There was a lot of hype about the appeal judgment in Intel. It proved to be justified. The Court of Justice has set aside the ruling of the GC, and it has done so on the issues that have proved to be more controversial in the past few years: the question of whether, and to what extent, it is necessary to evaluate the effects of a system of loyalty rebates on competition.

Other grounds of appeal, including the territoriality question and the rights of defence, were rejected by the Court.

I will focus on the meaty stuff – Alfonso will jump in later and add his thoughts.

Does the judgment change the law?

Not really. The principle whereby exclusive dealing and loyalty rebates are prima facie abusive (or ‘by object’) stands (see para 137). What is new(ish) then? Well, the Court now clarifies that it is possible for a dominant firm to rebut the presumption that the rebate scheme is ‘capable’ of restricting competition. See para. 138: ‘that case-law [Hoffmann-La Roche and others] must be further clarified in the case where the undertaking concerned submits, during the administrative procedure, on the basis of supporting evidence, that its conduct was not capable of restricting competition and, in particular, of producing the alleged foreclosure effects’.

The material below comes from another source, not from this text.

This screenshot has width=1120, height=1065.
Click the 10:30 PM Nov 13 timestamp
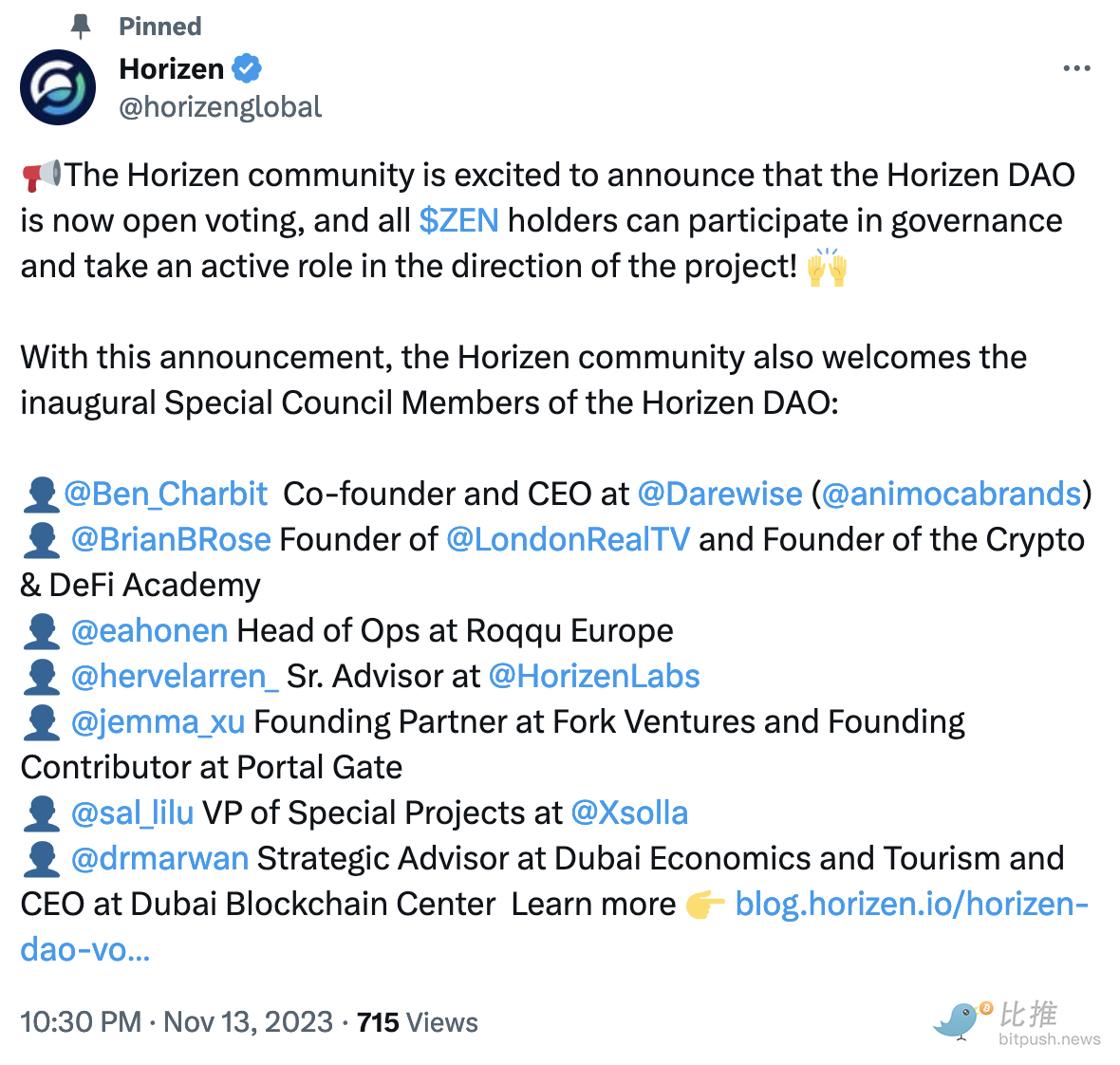[177, 1022]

The Court makes explicit that anticompetitive harm is simply presumed in exclusive dealing and loyalty rebate cases. Accordingly, where supporting evidence is produced, the Commission must take seriously any arguments showing that the practice is not capable of having effects on competition.

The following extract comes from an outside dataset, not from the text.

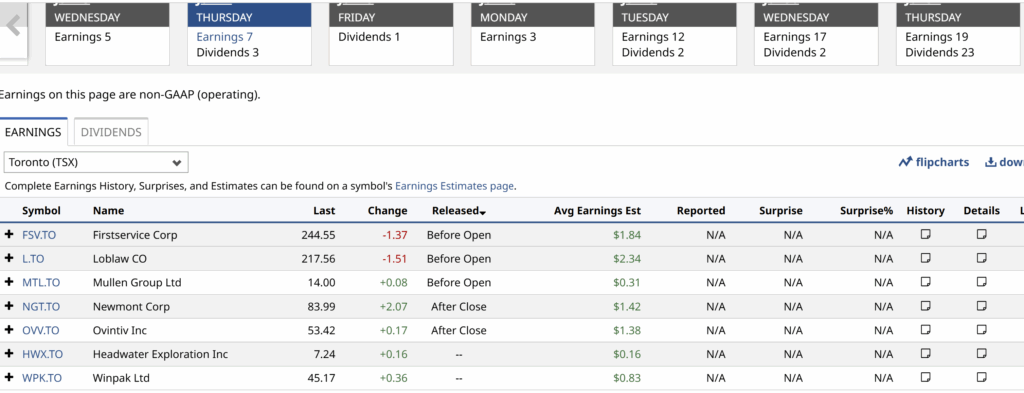Open the Details icon for Ovintiv Inc

[x=982, y=330]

Revolution? No. More of a desirable clarification, which makes a lot of sense.

Think of restrictions by object under Article 101(1) TFEU. In that context, the parties can also show that an agreement is not capable of having restrictive effects on competition, and therefore escape the prohibition (see for instance Murphy, paras 140 and 143). Does it mean that the Commission needs to show that the agreement has effects? No, it means that the parties can show that the practice cannot have effects. We now know that the same principle applies in Article 102 TFEU.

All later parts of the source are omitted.